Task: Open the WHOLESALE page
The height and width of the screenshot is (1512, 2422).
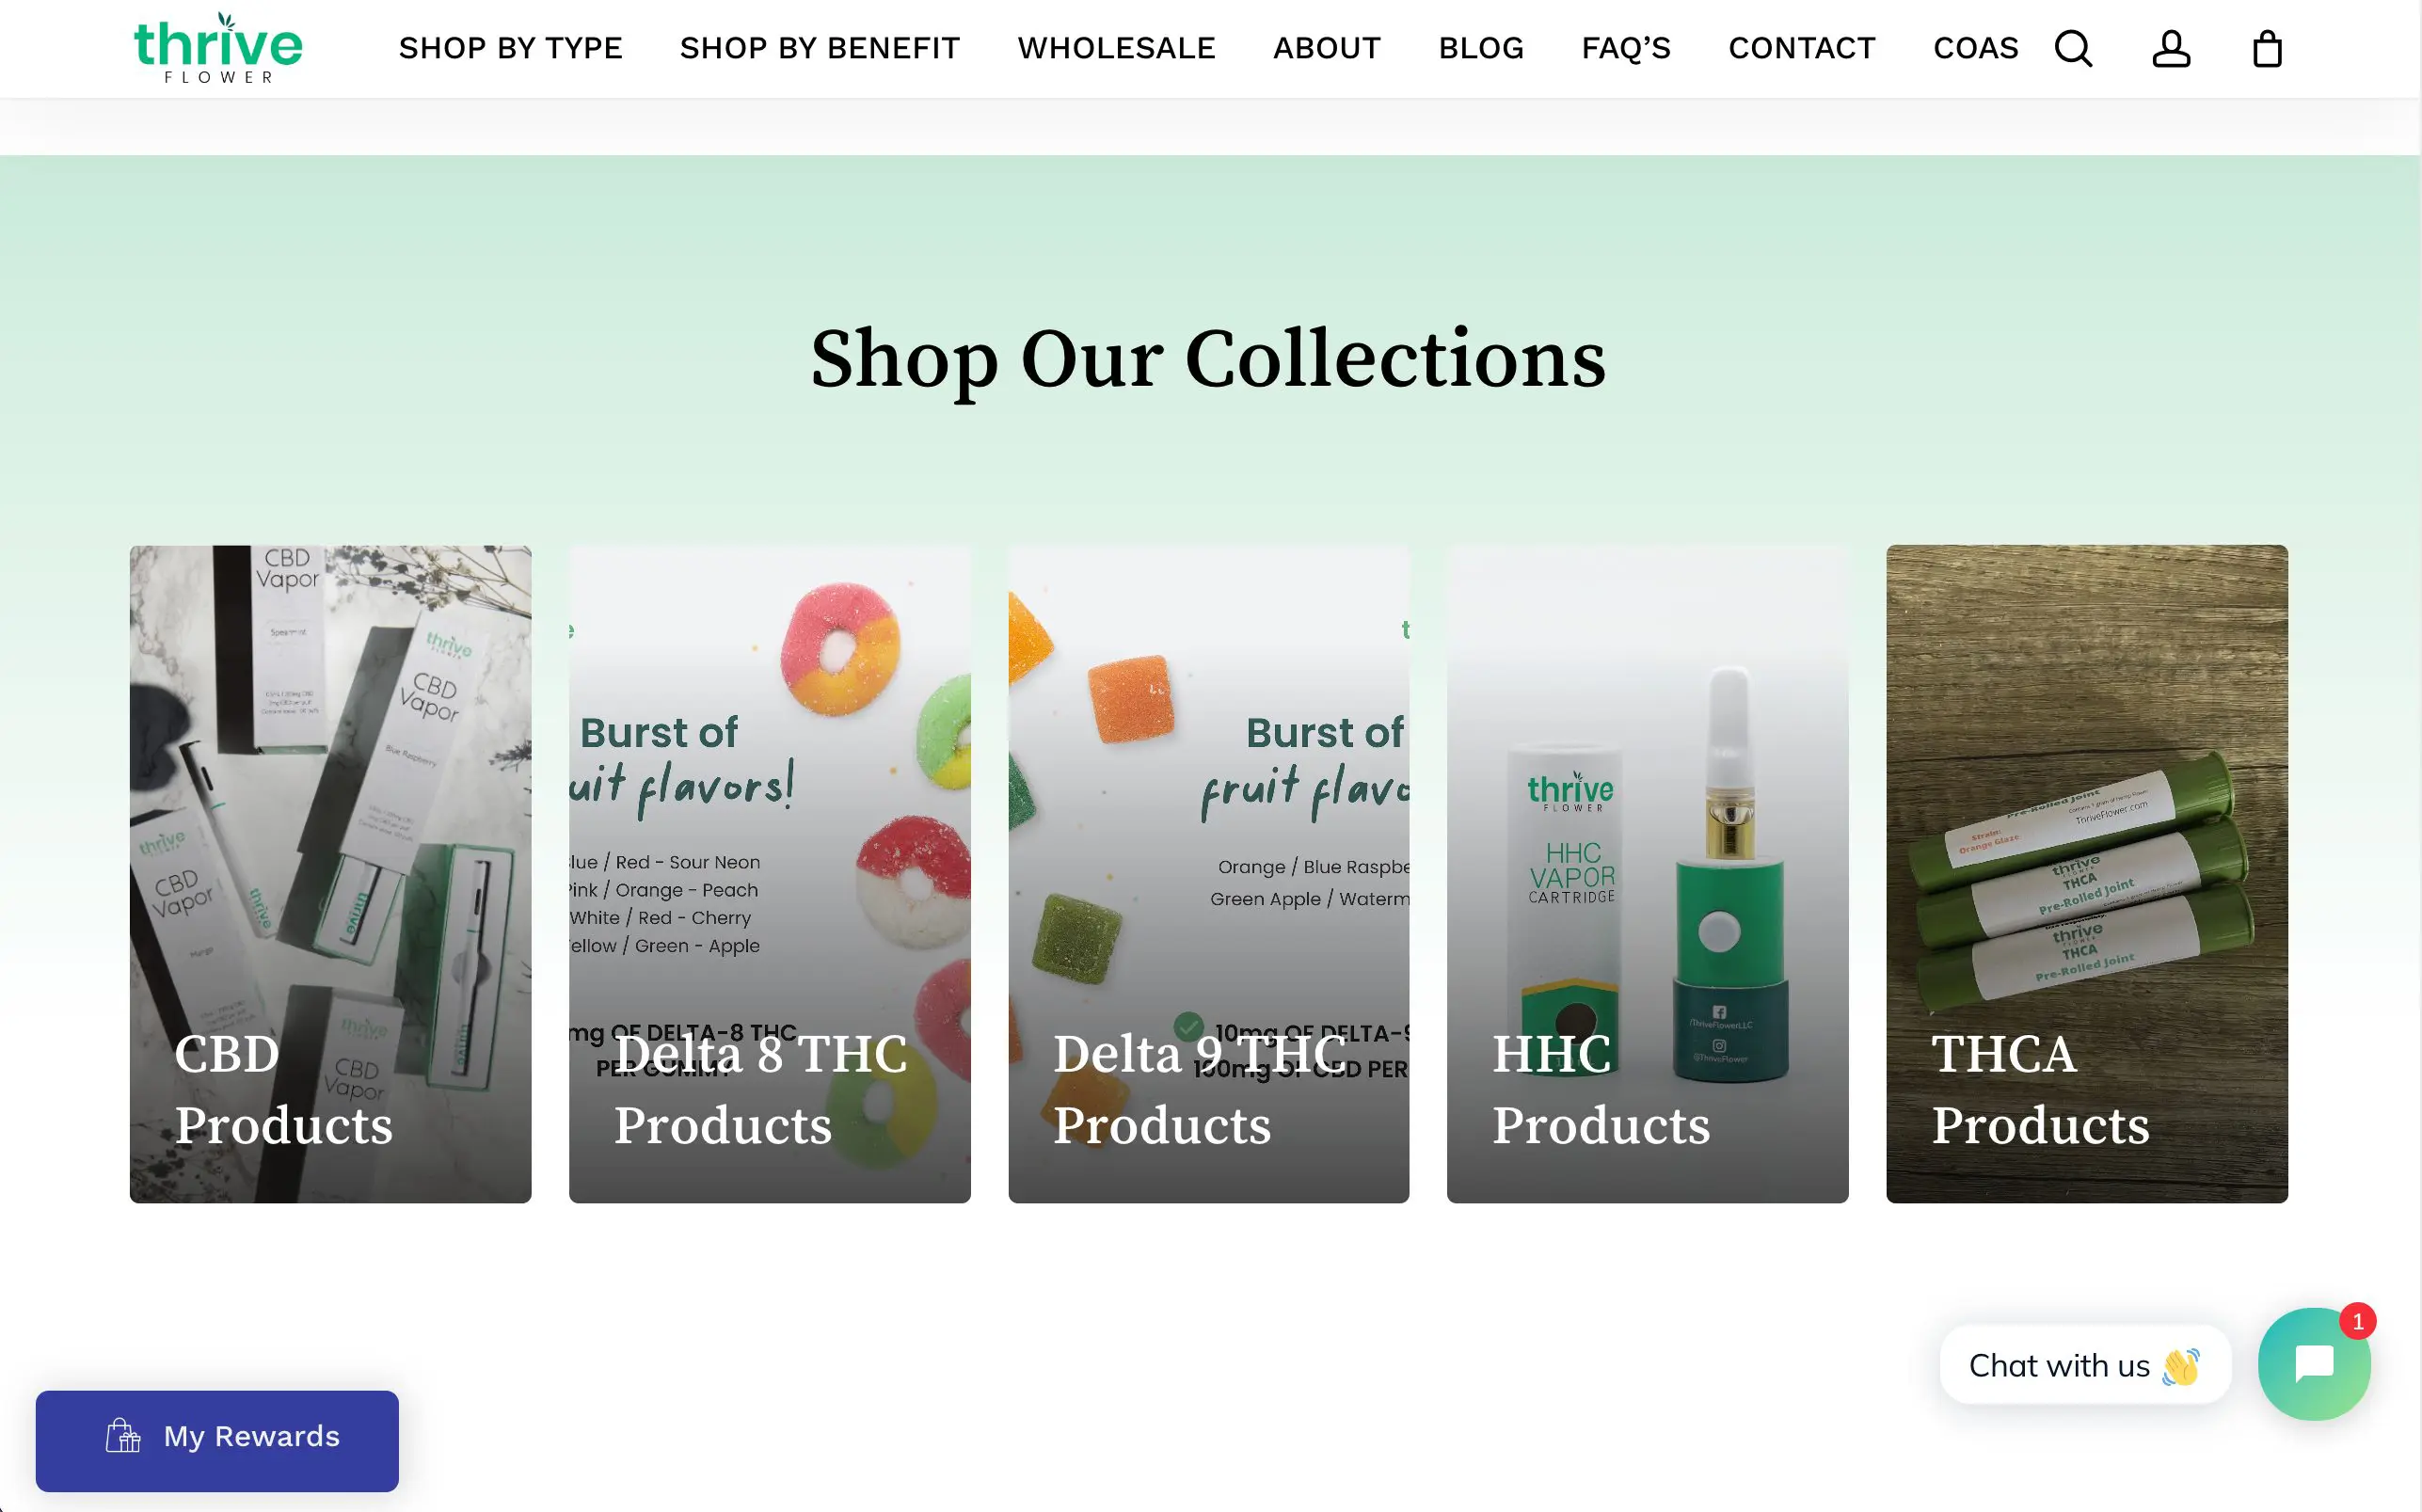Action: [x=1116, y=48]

◆ ◆ ◆

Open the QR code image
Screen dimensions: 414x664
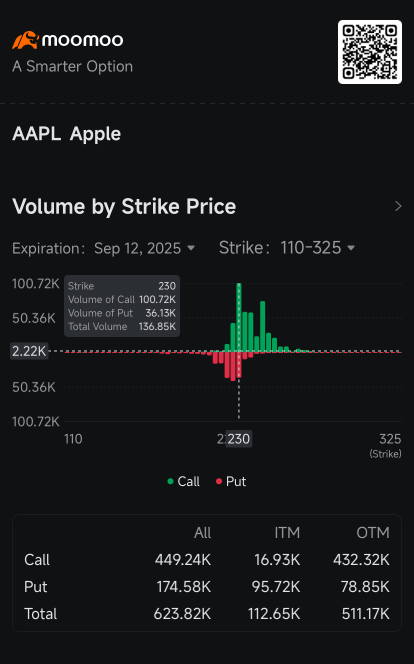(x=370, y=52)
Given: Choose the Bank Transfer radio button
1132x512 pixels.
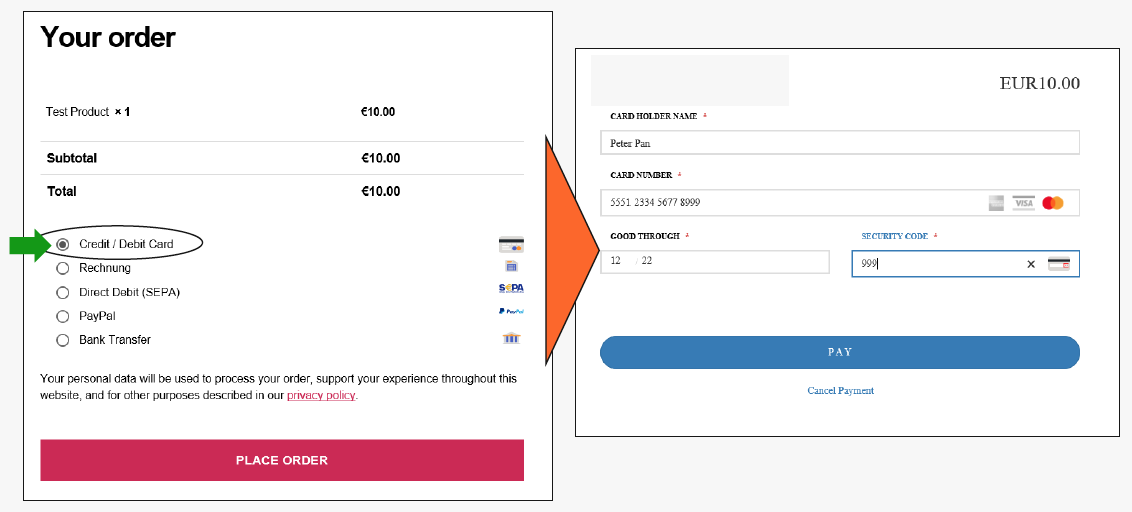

◆ ◆ ◆

> WHAT IS EXPECTED: Go through the data and gather every line that holds "Open".

> WRITTEN SOLUTION:
Task: Open the WHOLESALE page
Open the QR code image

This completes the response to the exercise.